### Task goal
Copy exactly the lines of the records below, and only those lines, beginning with the line that contains "Select the Medicare Margin 16.2% value" and ending with the line that contains "Click the info panel".
[[ Data extracts open ]]
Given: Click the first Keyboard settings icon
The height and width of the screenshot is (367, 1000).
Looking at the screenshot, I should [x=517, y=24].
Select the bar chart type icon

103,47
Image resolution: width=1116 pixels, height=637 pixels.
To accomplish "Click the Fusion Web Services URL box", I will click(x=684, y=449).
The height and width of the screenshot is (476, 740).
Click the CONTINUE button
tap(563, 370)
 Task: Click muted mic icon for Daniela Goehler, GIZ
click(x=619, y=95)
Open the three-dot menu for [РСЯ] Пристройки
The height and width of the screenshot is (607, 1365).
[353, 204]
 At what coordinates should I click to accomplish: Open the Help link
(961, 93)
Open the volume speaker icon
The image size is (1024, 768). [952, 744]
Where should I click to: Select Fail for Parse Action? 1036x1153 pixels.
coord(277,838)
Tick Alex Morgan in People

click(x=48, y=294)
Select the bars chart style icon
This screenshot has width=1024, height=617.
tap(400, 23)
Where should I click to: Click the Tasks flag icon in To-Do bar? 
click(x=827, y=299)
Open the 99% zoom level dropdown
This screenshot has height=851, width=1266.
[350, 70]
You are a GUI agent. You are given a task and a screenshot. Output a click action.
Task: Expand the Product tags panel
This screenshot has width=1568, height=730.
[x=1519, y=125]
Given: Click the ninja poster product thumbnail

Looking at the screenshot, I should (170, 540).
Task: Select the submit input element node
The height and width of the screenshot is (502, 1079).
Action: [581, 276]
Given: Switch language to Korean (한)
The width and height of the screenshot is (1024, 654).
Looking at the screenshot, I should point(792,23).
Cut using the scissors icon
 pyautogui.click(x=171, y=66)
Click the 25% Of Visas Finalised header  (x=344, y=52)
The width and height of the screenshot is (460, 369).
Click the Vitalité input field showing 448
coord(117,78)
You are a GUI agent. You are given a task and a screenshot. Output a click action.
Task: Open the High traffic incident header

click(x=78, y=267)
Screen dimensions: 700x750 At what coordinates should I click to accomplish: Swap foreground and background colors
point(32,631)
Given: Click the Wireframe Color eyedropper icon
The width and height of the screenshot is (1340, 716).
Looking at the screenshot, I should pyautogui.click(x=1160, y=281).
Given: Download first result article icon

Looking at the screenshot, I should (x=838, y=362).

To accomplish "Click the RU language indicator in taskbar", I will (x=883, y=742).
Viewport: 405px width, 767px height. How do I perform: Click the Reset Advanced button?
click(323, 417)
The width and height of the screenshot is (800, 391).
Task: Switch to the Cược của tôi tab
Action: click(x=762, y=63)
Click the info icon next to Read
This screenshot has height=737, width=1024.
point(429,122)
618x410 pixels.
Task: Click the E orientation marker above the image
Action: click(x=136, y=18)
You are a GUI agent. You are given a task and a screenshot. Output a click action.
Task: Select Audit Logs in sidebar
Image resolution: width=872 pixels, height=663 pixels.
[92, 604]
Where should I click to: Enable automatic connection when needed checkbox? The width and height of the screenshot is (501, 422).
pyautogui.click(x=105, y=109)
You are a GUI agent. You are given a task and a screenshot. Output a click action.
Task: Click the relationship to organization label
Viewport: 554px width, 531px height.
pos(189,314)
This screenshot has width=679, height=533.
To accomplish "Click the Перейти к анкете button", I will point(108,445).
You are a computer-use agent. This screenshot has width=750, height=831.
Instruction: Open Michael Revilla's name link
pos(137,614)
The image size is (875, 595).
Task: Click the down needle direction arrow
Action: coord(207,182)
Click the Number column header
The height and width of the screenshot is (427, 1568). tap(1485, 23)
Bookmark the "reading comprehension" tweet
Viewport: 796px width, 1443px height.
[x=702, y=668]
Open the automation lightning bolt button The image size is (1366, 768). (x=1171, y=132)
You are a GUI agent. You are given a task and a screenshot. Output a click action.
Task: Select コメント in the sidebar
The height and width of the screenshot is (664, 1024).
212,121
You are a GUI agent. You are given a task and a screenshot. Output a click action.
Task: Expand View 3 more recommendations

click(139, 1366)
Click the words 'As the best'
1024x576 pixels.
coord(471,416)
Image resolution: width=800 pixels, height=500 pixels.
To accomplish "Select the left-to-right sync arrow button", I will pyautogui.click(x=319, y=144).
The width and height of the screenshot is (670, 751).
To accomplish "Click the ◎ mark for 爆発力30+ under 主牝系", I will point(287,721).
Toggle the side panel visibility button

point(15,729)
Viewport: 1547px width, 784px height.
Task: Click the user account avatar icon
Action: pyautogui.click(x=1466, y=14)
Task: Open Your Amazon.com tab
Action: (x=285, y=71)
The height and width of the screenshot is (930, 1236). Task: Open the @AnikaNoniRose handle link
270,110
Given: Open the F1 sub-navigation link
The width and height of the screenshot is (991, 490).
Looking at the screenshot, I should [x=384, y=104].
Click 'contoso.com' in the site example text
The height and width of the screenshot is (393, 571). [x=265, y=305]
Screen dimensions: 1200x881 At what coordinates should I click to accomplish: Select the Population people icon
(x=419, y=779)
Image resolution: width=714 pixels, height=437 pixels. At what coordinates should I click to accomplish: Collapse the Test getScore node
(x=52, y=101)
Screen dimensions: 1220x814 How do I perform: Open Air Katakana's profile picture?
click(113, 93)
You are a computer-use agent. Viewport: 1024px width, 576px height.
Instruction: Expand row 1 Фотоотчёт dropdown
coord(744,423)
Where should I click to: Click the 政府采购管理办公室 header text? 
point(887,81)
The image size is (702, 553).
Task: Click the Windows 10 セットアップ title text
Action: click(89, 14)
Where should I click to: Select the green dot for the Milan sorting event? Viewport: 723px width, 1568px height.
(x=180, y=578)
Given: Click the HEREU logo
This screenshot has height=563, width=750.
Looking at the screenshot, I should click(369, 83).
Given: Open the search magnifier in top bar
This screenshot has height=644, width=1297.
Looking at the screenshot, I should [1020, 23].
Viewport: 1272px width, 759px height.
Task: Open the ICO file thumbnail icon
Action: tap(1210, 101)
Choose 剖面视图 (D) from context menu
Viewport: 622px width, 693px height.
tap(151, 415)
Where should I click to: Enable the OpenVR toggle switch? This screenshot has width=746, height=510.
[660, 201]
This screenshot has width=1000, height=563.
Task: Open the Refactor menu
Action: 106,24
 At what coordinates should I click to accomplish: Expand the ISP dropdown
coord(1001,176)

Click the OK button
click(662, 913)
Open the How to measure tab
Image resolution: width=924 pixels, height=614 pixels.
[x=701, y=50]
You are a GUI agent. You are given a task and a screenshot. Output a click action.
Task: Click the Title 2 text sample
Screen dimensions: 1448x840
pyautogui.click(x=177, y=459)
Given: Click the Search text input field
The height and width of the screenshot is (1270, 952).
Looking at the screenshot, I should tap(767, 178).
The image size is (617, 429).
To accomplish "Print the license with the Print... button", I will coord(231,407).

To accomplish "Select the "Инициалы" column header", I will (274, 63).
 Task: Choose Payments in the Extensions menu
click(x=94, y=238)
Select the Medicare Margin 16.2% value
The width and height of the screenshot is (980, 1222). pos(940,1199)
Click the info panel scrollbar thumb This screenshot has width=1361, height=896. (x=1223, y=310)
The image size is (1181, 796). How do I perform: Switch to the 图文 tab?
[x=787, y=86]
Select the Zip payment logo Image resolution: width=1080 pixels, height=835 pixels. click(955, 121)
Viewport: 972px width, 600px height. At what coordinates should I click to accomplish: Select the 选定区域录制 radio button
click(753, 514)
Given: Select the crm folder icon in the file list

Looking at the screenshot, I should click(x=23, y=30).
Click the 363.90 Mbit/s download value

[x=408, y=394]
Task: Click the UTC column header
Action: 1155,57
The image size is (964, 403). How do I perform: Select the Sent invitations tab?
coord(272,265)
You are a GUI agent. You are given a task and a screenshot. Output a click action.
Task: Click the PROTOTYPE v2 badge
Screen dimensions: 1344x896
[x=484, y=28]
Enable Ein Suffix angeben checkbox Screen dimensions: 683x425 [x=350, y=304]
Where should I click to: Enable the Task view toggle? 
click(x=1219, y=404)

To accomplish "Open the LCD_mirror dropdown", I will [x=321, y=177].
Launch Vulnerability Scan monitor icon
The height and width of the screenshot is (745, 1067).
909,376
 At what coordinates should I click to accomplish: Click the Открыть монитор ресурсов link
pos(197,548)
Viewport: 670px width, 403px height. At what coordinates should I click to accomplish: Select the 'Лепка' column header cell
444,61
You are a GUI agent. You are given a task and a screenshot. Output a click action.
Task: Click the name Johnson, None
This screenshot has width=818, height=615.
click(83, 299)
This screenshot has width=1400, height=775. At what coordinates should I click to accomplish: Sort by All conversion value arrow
[[ Data extracts closed ]]
### Response for this exercise
Select the Medicare Margin 16.2% value
The width and height of the screenshot is (980, 1222). pos(940,1199)
Click the info panel scrollbar thumb This screenshot has width=1361, height=896. (x=1223, y=310)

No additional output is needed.